Provided text |
────────

By Leia Clifton, Policy Officer, Obesity Health Alliance

In the UK, multi-buy promotional offers, such as buy-one-get-one-free and 3-for-2 deals flood our supermarket shelves. This has led us to spend more buying food products on promotion than any other country in Europe[1]. These offers aren’t saving us money as evidence has shown these types of promotions lead us to spend more than originally intended[2]. As these promotions are mostly on unhealthy foods, this buying more can contribute to the increase in excess weight and the resulting ill health seen in the UK. A 2019 survey found that the majority (57%) of promotional purchases made in store were an unplanned impulse buy and higher in categories associated with unhealthy foods, such as puddings and desserts (83%), confectionery (77%) and crisps (67%)[3]. Some supermarkets such as Sainsbury’s[4] have committed to move away from multi-buy promotions in stores, however, this is nowhere near the level that is needed to have a meaningful impact on health. This is why the Government’s ‘Tackling Obesity’ strategy has committed to bring in legislation to end multi-buy offers on unhealthy food and drinks[5].

In store is not the only place we shop. Consumer trends have shown that over the last decade a growing number of households have been turning to the internet for their weekly shop. In 2020, this has been massively accelerated with popularity of online shopping surging by a huge 129%[6]. This switch is here to stay, with 17.2 million people reporting they intend to keep shopping online going forward[7].

What do multi-buy promotions look like online?

With over a quarter of UK households now shopping online, understanding how unhealthy food is promoted to online shoppers and the need to end multi-buys online is crucial. The OHA undertook a survey looking into how retailers use multi-buy promotions online to encourage the purchase of products high in fat, salt and sugar (HFSS), particularly confectionery[8]. This survey was carried out over the course of one day and is reflective of the promotions seen over that day.  The survey looked at a selection of popular online retailer sites, Tesco, Sainsbury’s, Asda, Morrison’s and Ocado[9].

  • 4 out of 5 of these supermarkets are heavily using multi-buys to promote HFSS products to online shoppers.
  • On the Asda website, just under a quarter of all confectionery was part of a multi-buy promotion. This represents 240 of 990 products on a 3-for-2 or BOGOF style of promotion.
  • Ocado’s website had just under 15% of all confectionery included in a multi-buy offer (192 out of 1286 products). Tesco had 11% (90 out of 819 products) with Morrison’s also having 11% of products (74 out of 646 products) on a multi-buy offer.
  • The survey found that Sainsbury’s had no multi-buy promotions on confectionery, opting instead for price reduction offers.
  • Overall, this represents a huge number of products on promotion particularly considering this survey only looked at volume-based multi-buy promotions and did not include the multitude of other types of enticing offers faced by shoppers, such as price drops and roll backs.

What additional tactics do online shoppers have to contend with?

The experience of shopping online differs in many ways from in store and promotional tactics can be more pervasive. Our survey found that every that supermarket that utilised multi-buys in confectionary (all apart from Sainsbury’s), placed these offers at the top of the page so that they are viewed first. This could result in shoppers who are proactively looking for sweets or chocolate being tempted by multi-buy promotions and resulting in unplanned additional purchases of unhealthy items.

────────

Supplied information |
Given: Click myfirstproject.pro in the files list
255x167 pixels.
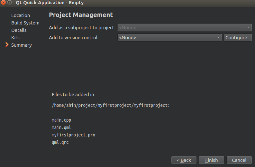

────────

Directions |
a – Using the article on multi-buy promotions, decide whether each statement agrees with it. Answer yes or no for each, and quote the words that decide it.
(i) The survey found no multi-buy promotions on confectionery at Sainsbury's.
(ii) The OHA survey was carried out over one week.
(iii) In 2020 the popularity of online shopping rose by 129%.
b – Reproduce the article on multi-buy promotions from "In store is" up to and including "look like online?".

Solutions in order |
a –
(i) Yes: "The survey found that Sainsbury’s had no multi-buy promotions on confectionery, opting instead for price reduction offers."
(ii) No: "This survey was carried out over the course of one day and is reflective of the promotions seen over that day."
(iii) Yes: "In 2020, this has been massively accelerated with popularity of online shopping surging by a huge 129%"

b –
In store is not the only place we shop. Consumer trends have shown that over the last decade a growing number of households have been turning to the internet for their weekly shop. In 2020, this has been massively accelerated with popularity of online shopping surging by a huge 129%[6]. This switch is here to stay, with 17.2 million people reporting they intend to keep shopping online going forward[7].

What do multi-buy promotions look like online?